▸ Data to process:
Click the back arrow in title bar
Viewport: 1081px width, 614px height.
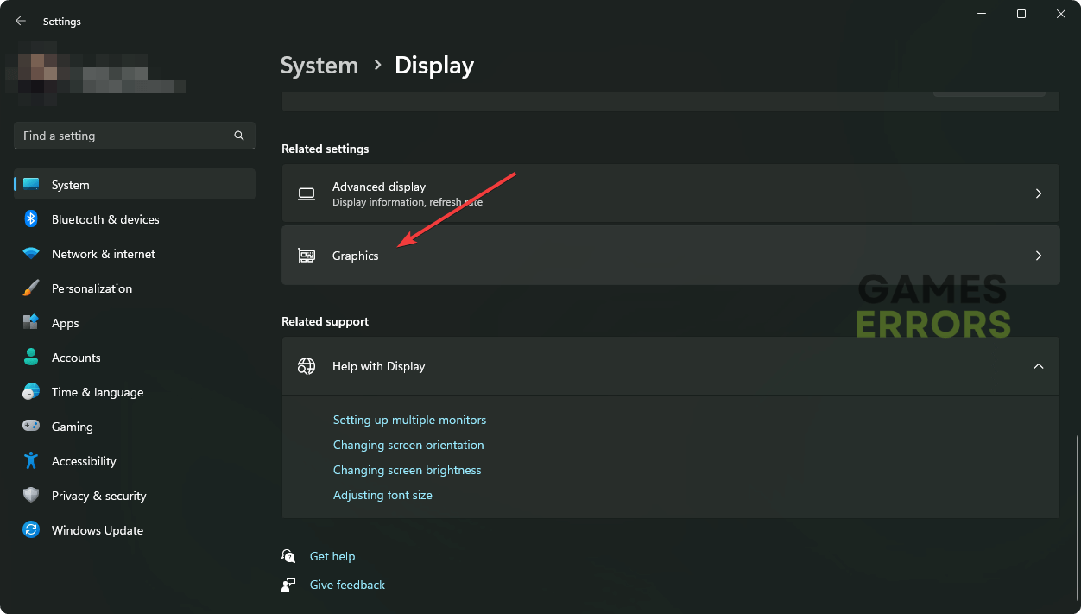coord(21,21)
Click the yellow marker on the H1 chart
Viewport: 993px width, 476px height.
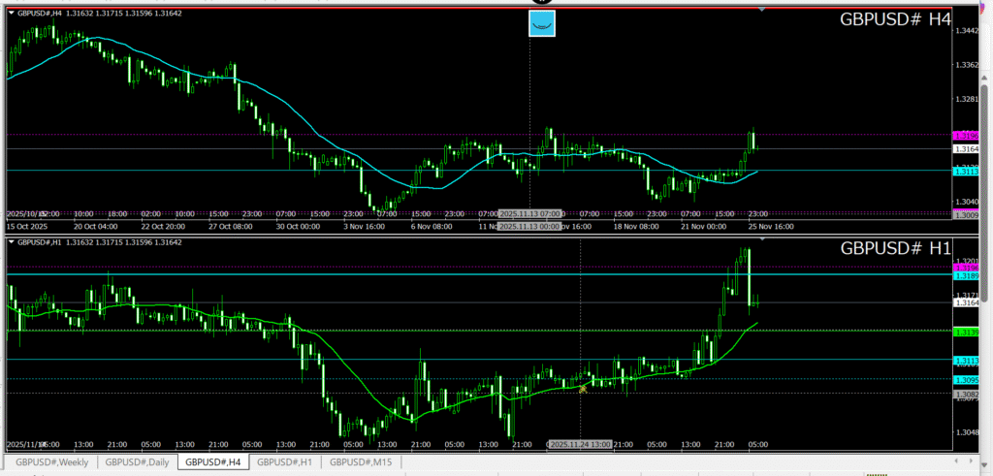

▸ What you have to do: Repeat every entry above exactly as written and omit any pictures it holds.

▸ Completed exercise:
Click the back arrow in title bar
Viewport: 1081px width, 614px height.
coord(21,21)
Click the yellow marker on the H1 chart
Viewport: 993px width, 476px height.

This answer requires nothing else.